Data records:
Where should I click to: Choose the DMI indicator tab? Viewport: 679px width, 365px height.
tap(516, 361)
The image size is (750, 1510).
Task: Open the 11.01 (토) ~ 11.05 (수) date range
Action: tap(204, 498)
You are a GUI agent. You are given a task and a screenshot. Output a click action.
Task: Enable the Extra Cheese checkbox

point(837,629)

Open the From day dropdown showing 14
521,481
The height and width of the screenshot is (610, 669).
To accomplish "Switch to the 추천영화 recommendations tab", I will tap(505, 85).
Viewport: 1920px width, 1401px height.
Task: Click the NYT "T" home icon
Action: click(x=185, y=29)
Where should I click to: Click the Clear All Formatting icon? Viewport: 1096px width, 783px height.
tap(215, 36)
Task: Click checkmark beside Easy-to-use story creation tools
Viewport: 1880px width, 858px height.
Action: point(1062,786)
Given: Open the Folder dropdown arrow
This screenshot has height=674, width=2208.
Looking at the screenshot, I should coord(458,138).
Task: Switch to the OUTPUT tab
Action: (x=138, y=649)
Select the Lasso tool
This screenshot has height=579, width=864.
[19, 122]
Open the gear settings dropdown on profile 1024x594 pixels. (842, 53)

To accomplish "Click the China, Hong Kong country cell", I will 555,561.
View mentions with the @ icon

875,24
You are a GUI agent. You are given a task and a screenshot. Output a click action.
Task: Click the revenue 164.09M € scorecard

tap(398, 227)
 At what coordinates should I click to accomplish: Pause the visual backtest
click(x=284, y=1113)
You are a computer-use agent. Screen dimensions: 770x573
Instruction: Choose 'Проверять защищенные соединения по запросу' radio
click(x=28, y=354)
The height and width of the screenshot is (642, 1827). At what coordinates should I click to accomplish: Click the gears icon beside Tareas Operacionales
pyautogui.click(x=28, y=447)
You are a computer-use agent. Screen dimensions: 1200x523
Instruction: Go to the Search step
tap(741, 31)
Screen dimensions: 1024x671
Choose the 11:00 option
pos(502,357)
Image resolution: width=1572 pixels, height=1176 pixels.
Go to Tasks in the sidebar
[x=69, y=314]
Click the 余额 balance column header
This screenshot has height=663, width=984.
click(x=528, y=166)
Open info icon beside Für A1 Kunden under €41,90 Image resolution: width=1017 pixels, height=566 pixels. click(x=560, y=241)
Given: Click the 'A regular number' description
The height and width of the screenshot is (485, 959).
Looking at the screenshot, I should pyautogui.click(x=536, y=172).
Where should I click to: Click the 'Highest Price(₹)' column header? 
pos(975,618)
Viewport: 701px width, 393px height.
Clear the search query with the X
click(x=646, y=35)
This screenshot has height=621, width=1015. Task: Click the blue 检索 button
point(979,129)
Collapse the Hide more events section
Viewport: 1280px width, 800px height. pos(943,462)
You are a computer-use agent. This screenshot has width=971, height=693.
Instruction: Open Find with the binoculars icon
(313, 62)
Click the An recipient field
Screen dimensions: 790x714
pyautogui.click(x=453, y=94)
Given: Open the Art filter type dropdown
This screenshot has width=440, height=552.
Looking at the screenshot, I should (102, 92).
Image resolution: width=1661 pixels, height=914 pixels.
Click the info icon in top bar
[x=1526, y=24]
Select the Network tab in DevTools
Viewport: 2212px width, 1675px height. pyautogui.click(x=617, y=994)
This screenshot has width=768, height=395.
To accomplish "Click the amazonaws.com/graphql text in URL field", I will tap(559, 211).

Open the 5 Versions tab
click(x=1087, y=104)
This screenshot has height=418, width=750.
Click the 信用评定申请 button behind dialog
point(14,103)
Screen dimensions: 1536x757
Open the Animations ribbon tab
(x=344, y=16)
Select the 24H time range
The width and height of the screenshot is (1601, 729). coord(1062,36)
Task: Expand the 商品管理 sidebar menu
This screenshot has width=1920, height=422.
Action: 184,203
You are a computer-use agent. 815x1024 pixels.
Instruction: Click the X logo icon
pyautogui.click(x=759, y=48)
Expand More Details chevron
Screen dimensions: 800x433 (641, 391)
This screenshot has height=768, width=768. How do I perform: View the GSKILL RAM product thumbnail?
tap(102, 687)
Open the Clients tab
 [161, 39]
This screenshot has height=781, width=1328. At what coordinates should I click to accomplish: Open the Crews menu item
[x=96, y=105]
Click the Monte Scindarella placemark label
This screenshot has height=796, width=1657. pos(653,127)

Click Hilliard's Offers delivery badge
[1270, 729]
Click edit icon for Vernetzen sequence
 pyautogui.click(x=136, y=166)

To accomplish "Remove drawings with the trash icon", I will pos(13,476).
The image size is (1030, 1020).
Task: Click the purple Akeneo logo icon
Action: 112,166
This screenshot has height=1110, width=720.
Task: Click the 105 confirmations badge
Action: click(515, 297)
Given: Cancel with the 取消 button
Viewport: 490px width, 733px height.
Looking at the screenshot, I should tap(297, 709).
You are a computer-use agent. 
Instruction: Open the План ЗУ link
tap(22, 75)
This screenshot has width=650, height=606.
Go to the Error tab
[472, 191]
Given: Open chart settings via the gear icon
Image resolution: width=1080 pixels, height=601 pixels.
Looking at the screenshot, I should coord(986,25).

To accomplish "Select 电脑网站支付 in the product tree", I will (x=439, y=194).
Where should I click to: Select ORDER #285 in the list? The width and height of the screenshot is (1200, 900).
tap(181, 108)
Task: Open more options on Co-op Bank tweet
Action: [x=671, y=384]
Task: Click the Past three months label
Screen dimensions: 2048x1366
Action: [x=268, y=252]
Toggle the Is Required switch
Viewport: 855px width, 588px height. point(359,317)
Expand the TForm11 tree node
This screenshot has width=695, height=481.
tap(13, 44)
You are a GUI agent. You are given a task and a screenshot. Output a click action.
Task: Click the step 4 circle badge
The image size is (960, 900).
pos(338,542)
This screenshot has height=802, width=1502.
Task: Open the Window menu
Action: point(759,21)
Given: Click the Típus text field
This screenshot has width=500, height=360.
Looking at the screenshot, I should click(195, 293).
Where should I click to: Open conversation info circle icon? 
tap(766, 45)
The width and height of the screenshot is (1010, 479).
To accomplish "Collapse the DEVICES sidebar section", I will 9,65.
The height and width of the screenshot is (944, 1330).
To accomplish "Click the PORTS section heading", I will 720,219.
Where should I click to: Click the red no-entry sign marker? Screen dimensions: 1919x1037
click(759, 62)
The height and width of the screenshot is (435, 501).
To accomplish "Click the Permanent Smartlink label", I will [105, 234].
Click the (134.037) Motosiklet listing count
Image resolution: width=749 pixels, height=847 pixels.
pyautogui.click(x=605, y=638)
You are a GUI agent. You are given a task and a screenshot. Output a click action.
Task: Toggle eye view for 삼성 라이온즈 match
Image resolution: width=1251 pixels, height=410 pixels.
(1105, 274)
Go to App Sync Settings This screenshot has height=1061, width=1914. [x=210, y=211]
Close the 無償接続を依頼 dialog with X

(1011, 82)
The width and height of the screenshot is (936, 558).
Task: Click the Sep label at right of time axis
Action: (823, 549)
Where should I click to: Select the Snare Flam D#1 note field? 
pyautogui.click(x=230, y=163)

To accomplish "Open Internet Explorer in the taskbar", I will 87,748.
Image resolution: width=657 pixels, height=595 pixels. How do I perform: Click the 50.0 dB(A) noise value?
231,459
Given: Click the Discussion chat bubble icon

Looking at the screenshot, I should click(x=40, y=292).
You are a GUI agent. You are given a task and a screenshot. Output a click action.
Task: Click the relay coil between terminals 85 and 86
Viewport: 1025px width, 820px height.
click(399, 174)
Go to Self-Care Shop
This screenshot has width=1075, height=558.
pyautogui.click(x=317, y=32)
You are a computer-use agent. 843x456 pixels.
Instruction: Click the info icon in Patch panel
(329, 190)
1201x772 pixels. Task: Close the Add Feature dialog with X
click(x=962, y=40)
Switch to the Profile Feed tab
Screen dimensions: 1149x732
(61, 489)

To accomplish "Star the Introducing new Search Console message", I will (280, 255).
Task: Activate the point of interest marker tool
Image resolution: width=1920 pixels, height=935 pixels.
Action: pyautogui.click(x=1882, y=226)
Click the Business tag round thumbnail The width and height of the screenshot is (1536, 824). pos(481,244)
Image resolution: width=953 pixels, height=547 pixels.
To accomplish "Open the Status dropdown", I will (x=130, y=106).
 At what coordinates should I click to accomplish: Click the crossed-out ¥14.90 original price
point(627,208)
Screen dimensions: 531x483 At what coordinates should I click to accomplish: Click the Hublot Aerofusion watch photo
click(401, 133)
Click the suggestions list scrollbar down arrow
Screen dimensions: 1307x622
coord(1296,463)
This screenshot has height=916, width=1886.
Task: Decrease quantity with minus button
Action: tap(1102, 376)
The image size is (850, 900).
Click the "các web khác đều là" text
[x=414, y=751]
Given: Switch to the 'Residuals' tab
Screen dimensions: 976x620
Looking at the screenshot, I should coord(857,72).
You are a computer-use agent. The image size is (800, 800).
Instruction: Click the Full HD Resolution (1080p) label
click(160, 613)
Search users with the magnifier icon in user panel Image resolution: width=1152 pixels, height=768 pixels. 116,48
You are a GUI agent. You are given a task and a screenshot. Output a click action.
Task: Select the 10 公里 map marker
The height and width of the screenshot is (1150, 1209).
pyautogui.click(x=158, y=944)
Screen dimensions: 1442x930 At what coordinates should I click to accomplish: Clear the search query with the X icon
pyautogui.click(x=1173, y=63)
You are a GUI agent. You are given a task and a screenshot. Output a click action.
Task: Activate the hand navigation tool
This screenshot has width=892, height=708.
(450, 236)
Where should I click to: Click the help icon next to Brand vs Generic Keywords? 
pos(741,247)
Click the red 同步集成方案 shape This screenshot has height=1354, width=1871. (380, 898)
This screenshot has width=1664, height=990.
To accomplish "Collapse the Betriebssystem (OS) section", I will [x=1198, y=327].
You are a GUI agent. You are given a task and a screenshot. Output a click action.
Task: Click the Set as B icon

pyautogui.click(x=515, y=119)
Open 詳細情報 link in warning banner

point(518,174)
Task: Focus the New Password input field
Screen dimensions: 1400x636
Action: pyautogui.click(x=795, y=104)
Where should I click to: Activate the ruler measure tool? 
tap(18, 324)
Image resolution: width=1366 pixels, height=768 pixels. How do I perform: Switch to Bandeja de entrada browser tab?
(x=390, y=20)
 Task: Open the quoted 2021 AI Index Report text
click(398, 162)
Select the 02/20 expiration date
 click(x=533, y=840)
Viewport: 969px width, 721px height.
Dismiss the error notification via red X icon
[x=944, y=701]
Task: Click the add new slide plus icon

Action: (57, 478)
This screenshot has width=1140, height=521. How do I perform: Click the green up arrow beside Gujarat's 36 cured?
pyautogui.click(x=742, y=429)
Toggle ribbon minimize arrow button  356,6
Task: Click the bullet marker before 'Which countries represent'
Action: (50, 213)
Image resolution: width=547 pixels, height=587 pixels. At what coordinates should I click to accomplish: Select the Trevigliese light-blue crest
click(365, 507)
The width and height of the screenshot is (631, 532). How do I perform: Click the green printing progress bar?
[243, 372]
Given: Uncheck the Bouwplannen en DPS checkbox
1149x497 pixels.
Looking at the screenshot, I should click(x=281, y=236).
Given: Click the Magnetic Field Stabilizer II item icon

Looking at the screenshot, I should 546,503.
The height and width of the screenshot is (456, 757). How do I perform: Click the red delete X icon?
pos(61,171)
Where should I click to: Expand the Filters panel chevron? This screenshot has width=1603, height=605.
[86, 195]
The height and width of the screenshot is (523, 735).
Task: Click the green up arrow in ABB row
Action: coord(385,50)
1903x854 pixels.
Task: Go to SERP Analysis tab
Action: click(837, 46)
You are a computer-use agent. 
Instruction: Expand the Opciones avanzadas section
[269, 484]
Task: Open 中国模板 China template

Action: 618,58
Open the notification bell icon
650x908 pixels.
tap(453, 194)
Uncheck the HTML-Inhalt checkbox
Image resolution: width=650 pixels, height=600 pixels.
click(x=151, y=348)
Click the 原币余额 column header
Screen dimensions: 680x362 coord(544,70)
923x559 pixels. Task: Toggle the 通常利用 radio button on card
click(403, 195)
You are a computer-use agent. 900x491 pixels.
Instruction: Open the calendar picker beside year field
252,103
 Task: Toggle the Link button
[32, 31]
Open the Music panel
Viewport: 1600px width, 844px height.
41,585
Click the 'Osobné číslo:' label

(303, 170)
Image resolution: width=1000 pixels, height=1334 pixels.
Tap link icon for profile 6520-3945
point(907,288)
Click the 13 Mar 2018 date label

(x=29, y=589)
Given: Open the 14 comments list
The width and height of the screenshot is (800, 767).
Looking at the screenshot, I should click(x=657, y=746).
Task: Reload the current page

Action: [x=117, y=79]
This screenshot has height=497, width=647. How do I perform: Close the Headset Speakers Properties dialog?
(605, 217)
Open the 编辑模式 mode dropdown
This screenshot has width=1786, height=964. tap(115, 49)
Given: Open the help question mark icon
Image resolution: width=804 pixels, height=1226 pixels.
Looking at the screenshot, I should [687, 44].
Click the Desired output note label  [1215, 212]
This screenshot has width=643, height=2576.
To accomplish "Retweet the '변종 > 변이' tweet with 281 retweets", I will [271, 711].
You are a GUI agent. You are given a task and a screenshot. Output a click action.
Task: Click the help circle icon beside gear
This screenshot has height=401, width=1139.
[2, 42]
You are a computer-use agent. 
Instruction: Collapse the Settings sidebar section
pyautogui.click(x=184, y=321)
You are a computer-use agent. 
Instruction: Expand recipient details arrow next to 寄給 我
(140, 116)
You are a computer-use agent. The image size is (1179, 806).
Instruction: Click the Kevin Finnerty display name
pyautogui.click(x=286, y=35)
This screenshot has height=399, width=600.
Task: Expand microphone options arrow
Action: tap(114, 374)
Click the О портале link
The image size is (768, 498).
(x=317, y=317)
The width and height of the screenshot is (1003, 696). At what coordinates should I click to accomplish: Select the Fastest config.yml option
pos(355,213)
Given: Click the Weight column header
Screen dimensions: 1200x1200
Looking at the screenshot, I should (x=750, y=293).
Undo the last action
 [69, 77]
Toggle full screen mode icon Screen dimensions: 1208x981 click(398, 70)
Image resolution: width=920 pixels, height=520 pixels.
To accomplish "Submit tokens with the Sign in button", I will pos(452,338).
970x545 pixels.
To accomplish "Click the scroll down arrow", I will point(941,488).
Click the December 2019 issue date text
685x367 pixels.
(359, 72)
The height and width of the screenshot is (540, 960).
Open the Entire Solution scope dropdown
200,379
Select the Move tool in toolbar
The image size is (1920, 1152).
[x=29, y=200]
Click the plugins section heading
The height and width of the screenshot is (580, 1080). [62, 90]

Task instructions: Look above for the line holding "923x559 pixels. Task: Toggle" and the line holding "Image resolution: width=1000", then output exactly those two lines and every line between them, nothing more.

Output of the task:
923x559 pixels. Task: Toggle the 通常利用 radio button on card
click(403, 195)
You are a computer-use agent. 900x491 pixels.
Instruction: Open the calendar picker beside year field
252,103
 Task: Toggle the Link button
[32, 31]
Open the Music panel
Viewport: 1600px width, 844px height.
41,585
Click the 'Osobné číslo:' label

(303, 170)
Image resolution: width=1000 pixels, height=1334 pixels.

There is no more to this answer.